Goal:
Extend the warehouse location problem statement, continuing after the last line shown.

Excerpt:
A company serves a group of geographically distributed customers, where each demands a certain amount of goods to buy. To cover all the customers efficiently, the company decides to build a network of warehouses. There are a number of locations where to open the warehouses, each location having its capacity.

The goal is to assign customers to warehouses so that the customers are served in the most efficient way.

Input:

• $N$ warehouses, each warehouse $w$ has its capacity $cap_w$ and the set-up cost $s_w$,
• $M$ customers, each customer $c$ demands certain amount of goods $d_c$,
• For each pair $\langle c,w \rangle$, a cost $t_{cw}$ for delivering the goods from $w$ to $c$ is defined.

Stored rows:
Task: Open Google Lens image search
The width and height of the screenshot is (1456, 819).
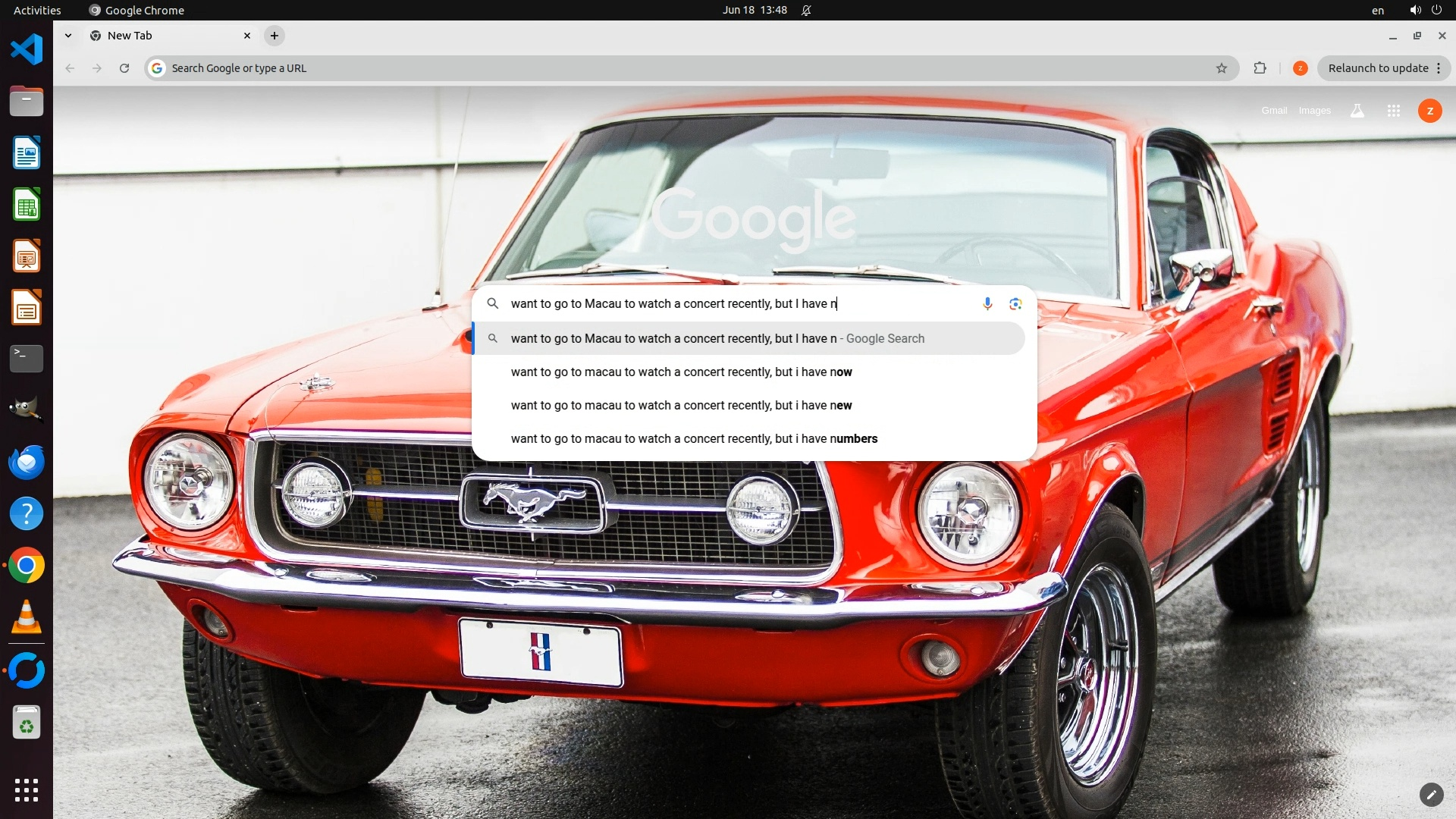Action: [1015, 303]

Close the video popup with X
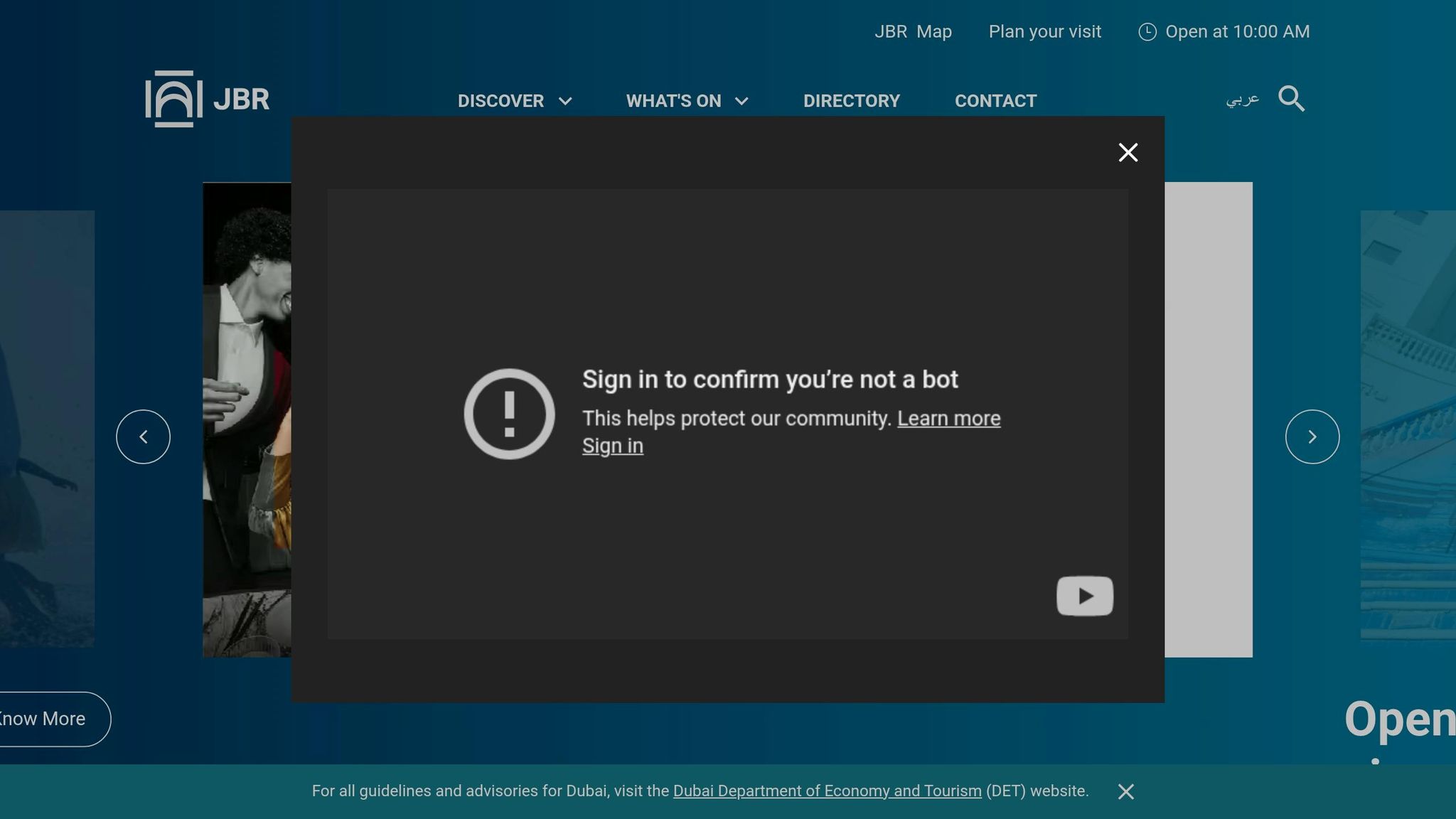(1128, 152)
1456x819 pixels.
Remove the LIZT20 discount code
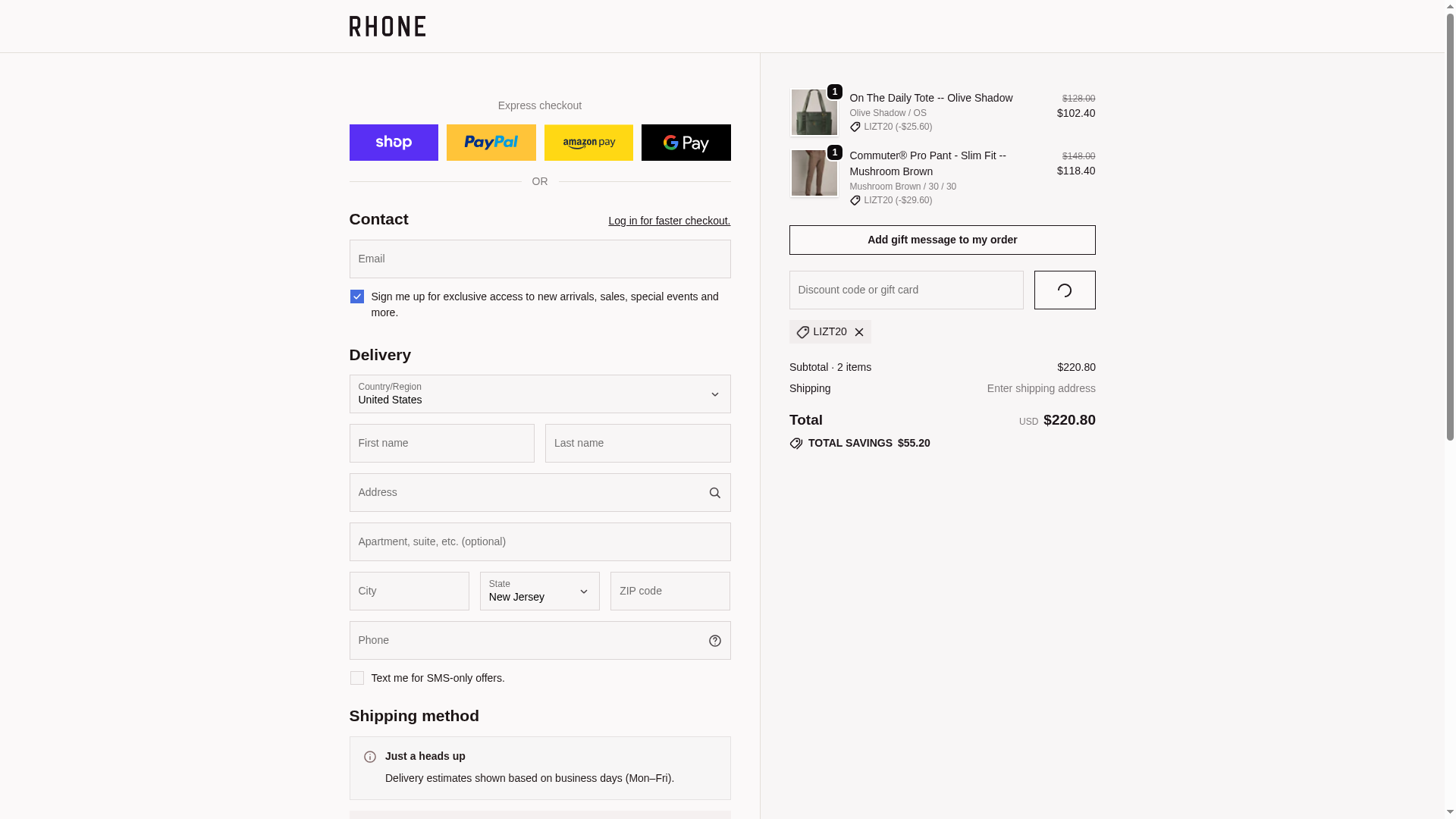tap(859, 332)
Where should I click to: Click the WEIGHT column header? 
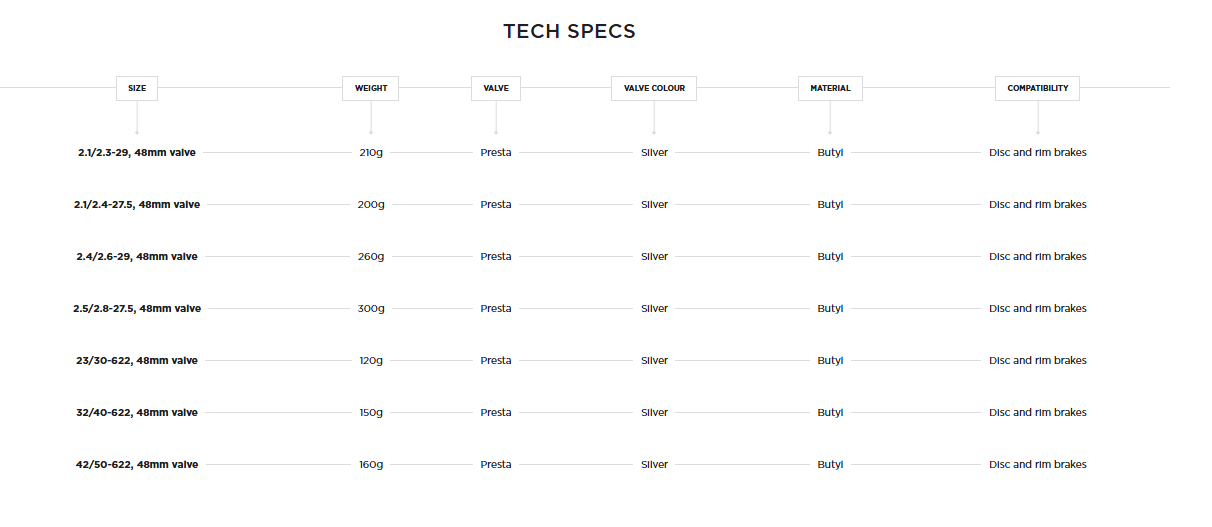pyautogui.click(x=371, y=88)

Reply to the task:
Output: Assignment of customers to warehouses such that the uniform evaluation function $f(x)=\sum_{w\in N}(I(|a_w|>0)\cdot s_w+\sum_{c\in a_w}t_{cw})$ is minimized

subject to $\sum_{c\in a_w}d_c \leq cap_w$ and $\sum_{w\in N}I(c\in a_w)=1$ for all $c\in M$,

where $a_w$ is a set of customers assigned to the warehouse $w$ and $I(.)$ is an indicator function (returns 1, if the argument is true, 0 otherwise).

## Possible representations

• Array of size $M$, where $i$-th value represents a number of the warehouse assigned to $i$-th customer.
• Matrix A[MxN], where $A_{cw}\in \{0,1\}$; $A_{cw}= 1$, if the customer $c$ is assigned to the warehouse $w$, otherwise $A_{cw}= 0$.